Aug. 16, 2010 — -- Cancer, comedy: just putting the two words next to each other seems wrong, like playing Katy Perry at a funeral.

But making the wrong feel so right is Showtime's speciality. (See: "Dexter," "Californication," "Weeds.") Now comes "The Big C," which premieres tonight on the cable channel, about a teacher (Laura Linney) who finds out she has stage four melanoma and decides she doesn't want to do a damn thing about it.

Well, that's not entirely true -- Linney's character, Cathy Jamison, doesn't want the pain, the helplessness, the ordeal of treating cancer. (She tells her doctor that she especially does not want to lose her lovely blond locks of hair.) Initially, she doesn't even tell her estranged husband (Oliver Platt) or her family about her diagnosis.

But she does use the disease as an excuse to "grab life by the balls." That means installing a full-length swimming pool in her too-tiny front yard, adopting a diet of desserts and liquor, using sick practical jokes to con her son into learning valuable life lessons, and spilling red wine on her beige couch with abandon.

This is not a teary, hug-filled, "everything's going to be OK" portrayal of terminal disease. This is "well, I'm out of here soon, so I'm going to ditch this type-A facade, do a few cartwheels, pour a drink, light up a cigarette and have some fun."

"I don't think people are going to watch it thinking she suffers nobly with a tear in her eye," said John Benjamin Hickey, who plays Cathy's eco-extremist brother, Sean. "I think really outrageous and extraordinary things happen in the first season of the show that will put to rest anyone's notion that this is going to be dark and serious."

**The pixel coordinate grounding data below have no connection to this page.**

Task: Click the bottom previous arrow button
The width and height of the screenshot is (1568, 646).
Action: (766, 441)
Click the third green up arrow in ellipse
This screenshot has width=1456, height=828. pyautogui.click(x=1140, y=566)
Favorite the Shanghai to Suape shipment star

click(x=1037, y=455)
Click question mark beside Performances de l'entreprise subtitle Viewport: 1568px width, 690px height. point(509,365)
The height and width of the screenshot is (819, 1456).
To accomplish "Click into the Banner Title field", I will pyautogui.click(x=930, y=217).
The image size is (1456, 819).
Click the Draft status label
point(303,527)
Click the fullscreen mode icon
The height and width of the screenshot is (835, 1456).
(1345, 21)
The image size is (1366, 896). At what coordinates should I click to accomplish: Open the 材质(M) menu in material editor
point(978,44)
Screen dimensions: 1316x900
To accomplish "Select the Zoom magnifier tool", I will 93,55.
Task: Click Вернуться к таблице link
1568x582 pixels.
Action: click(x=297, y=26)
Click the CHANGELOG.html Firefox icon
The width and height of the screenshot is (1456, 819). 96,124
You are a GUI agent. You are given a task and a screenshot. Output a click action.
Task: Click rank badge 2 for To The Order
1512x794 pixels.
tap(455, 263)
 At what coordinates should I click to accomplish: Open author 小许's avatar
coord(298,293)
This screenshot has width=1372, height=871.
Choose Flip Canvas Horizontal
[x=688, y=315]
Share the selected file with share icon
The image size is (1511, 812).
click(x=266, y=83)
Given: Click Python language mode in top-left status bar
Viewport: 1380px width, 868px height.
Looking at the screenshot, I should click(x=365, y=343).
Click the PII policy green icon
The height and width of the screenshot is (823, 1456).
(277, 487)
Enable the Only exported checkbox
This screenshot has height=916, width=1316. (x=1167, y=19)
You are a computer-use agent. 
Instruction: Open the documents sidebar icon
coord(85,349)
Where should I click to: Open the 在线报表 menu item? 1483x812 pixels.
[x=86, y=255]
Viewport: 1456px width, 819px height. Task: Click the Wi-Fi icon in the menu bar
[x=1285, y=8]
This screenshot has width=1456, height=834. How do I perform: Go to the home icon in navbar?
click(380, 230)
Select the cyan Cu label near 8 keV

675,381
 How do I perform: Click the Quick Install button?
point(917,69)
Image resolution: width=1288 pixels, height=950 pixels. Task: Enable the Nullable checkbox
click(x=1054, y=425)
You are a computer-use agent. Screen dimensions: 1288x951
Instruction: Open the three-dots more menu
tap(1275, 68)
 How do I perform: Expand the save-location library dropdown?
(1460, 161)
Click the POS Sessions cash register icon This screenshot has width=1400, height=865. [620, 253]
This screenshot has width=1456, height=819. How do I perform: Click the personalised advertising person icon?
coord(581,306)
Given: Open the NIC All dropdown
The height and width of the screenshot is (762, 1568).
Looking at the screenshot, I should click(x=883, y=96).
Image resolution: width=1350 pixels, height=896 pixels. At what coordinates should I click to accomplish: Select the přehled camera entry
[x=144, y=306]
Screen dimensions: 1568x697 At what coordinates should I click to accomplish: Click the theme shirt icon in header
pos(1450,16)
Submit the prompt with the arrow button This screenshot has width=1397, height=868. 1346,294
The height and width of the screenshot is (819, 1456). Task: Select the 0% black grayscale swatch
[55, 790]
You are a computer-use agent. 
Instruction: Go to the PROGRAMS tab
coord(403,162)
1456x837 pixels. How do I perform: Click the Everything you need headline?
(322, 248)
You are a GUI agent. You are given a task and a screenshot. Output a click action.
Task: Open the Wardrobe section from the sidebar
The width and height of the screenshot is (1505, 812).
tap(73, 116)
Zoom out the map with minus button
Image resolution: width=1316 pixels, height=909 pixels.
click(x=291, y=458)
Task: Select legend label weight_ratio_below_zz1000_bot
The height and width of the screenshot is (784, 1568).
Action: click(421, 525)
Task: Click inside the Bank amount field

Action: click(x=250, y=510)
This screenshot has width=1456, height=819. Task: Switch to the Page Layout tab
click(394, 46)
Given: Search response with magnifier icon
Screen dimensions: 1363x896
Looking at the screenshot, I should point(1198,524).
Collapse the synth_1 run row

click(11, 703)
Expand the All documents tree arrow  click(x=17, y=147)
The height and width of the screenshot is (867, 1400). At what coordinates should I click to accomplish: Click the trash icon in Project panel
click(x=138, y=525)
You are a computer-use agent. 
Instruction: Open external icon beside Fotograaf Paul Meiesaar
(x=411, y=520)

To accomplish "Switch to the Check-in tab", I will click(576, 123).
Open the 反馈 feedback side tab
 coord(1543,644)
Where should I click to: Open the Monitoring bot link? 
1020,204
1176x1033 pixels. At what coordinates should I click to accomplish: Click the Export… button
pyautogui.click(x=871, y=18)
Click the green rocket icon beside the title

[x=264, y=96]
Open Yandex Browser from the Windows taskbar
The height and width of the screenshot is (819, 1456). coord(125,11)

For example: midway through "The Big C's" pilot, Cathy's teenage son walks into the bathroom to find what looks like his mother dead in a blood-filled bathtub. He runs away screaming -- while she slips into a robe and smirks, relishing her comeback for an earlier prank in which he pretended to chop off the tip of his finger while cutting vegetables. She then shoves him back into the bathroom, pours a pot of chili in the toilet, and tells him to learn how to use a plunger (sans the help of his iPhone, which she steals). She locks the door, turns up "I'll Take You There" and dumps half a bottle of red wine on the sofa before stretching out with a smile.